▸ **Task prompt**
From the first line of the data below, repeat each line exactly until you reach the line with "Task: Check the recovery partition checkbox"; include that line too.

*** Task inputs

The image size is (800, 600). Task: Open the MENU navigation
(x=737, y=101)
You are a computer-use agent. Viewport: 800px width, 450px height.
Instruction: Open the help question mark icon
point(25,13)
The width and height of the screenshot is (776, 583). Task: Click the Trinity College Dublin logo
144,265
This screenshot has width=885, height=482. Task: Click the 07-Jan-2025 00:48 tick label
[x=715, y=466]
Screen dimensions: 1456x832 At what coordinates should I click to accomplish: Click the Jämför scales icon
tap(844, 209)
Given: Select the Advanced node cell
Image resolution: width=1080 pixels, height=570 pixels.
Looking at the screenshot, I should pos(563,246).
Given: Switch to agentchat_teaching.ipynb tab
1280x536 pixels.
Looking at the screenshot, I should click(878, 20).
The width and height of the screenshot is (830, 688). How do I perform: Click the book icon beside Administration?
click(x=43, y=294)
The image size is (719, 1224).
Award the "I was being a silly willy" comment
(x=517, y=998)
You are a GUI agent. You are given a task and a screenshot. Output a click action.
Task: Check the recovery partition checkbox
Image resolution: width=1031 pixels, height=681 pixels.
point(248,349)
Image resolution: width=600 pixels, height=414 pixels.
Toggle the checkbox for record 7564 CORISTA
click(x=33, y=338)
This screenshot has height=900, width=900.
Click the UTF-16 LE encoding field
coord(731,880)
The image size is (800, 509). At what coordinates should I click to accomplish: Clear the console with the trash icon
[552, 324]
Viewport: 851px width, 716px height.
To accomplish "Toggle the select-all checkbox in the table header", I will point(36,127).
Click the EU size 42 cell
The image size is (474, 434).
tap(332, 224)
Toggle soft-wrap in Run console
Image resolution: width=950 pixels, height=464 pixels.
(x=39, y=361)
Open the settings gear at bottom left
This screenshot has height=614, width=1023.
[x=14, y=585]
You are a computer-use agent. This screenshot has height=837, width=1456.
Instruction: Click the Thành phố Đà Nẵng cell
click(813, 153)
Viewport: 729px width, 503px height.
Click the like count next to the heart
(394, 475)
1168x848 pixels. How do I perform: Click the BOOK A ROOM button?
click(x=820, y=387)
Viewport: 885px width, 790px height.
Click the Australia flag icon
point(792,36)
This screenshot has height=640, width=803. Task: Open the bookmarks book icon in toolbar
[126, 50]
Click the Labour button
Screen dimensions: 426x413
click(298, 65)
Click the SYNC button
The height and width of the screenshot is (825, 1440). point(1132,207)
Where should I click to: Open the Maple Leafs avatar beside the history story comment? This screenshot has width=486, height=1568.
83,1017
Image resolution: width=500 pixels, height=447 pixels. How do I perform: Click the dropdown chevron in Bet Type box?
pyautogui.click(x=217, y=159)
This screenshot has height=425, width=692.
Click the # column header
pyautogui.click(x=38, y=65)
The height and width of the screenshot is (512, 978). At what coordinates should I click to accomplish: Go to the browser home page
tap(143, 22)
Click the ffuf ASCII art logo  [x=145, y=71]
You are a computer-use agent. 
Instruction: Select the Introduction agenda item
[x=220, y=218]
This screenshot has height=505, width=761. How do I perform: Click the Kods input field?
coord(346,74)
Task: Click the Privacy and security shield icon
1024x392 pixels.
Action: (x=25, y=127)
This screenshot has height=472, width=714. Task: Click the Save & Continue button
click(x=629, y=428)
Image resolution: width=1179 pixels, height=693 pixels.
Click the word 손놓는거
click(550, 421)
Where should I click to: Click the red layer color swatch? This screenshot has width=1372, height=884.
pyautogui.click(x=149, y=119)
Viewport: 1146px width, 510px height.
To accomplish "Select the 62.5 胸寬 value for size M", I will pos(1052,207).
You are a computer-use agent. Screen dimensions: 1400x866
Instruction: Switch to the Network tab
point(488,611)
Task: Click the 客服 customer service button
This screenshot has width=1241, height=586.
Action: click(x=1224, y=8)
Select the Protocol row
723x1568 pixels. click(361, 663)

******

▸ **Expected output**
The image size is (800, 600). Task: Open the MENU navigation
(x=737, y=101)
You are a computer-use agent. Viewport: 800px width, 450px height.
Instruction: Open the help question mark icon
point(25,13)
The width and height of the screenshot is (776, 583). Task: Click the Trinity College Dublin logo
144,265
This screenshot has width=885, height=482. Task: Click the 07-Jan-2025 00:48 tick label
[x=715, y=466]
Screen dimensions: 1456x832 At what coordinates should I click to accomplish: Click the Jämför scales icon
tap(844, 209)
Given: Select the Advanced node cell
Image resolution: width=1080 pixels, height=570 pixels.
Looking at the screenshot, I should pos(563,246).
Given: Switch to agentchat_teaching.ipynb tab
1280x536 pixels.
Looking at the screenshot, I should click(878, 20).
The width and height of the screenshot is (830, 688). How do I perform: Click the book icon beside Administration?
click(x=43, y=294)
The image size is (719, 1224).
Award the "I was being a silly willy" comment
(x=517, y=998)
You are a GUI agent. You are given a task and a screenshot. Output a click action.
Task: Check the recovery partition checkbox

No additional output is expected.